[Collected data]
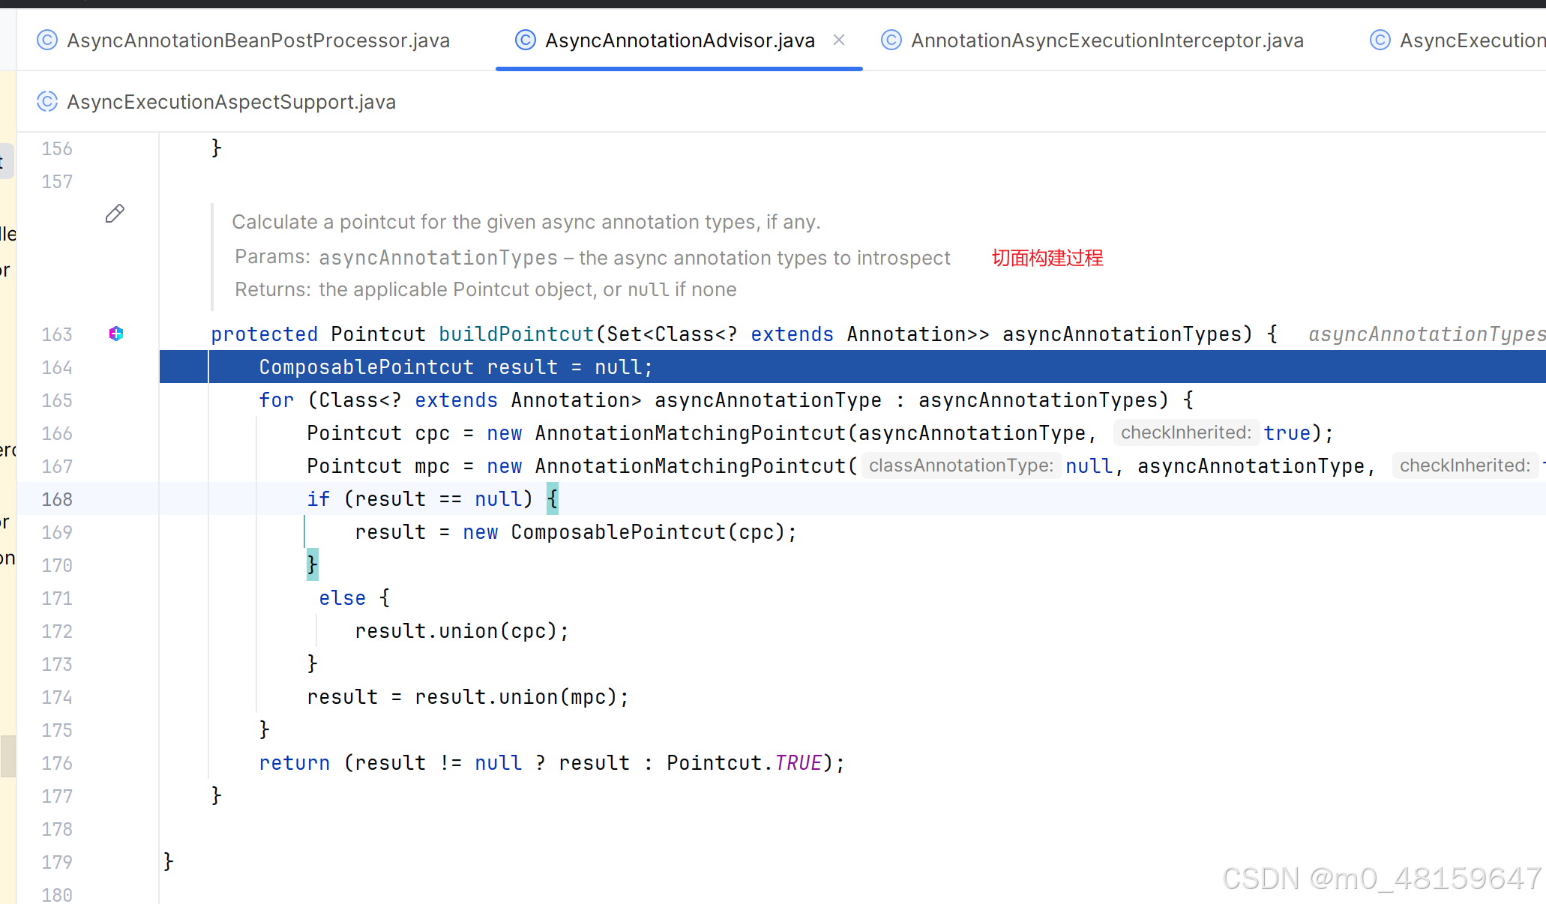The height and width of the screenshot is (904, 1546).
Task: Switch to the AsyncAnnotationBeanPostProcessor.java tab
Action: (x=258, y=40)
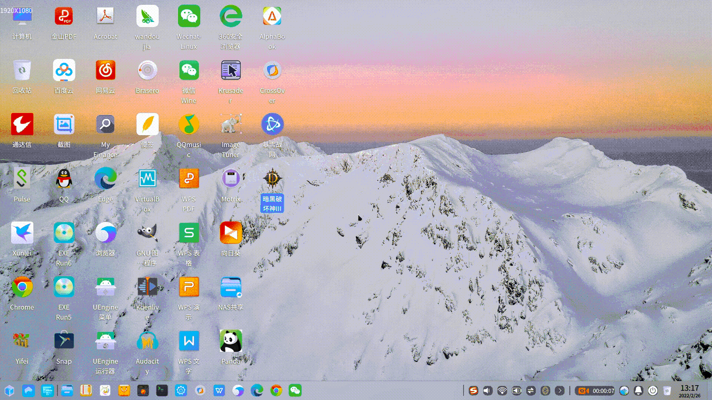Toggle the Bluetooth tray icon
712x400 pixels.
pyautogui.click(x=545, y=391)
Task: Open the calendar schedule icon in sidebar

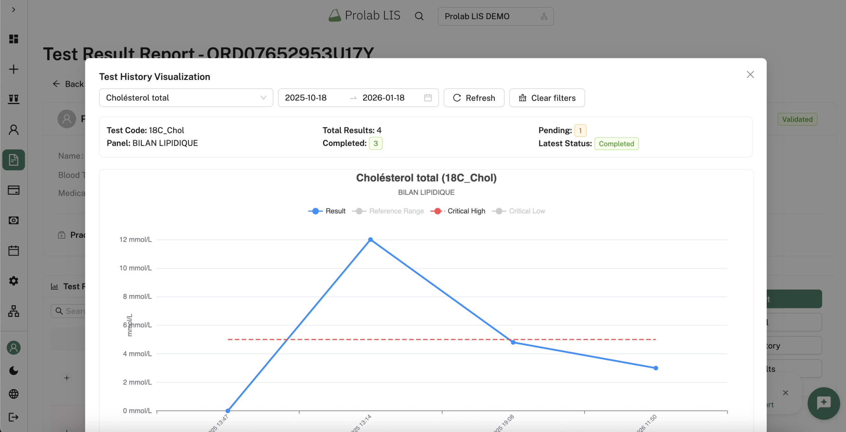Action: (x=14, y=250)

* WORK ITEM
All lines from the one containing "Task: Open the" through the end of the data are to be restated exactly, with nothing else and without the pictures.

* ANSWER TO THE PROBLEM
Task: Open the calendar schedule icon in sidebar

Action: (x=14, y=250)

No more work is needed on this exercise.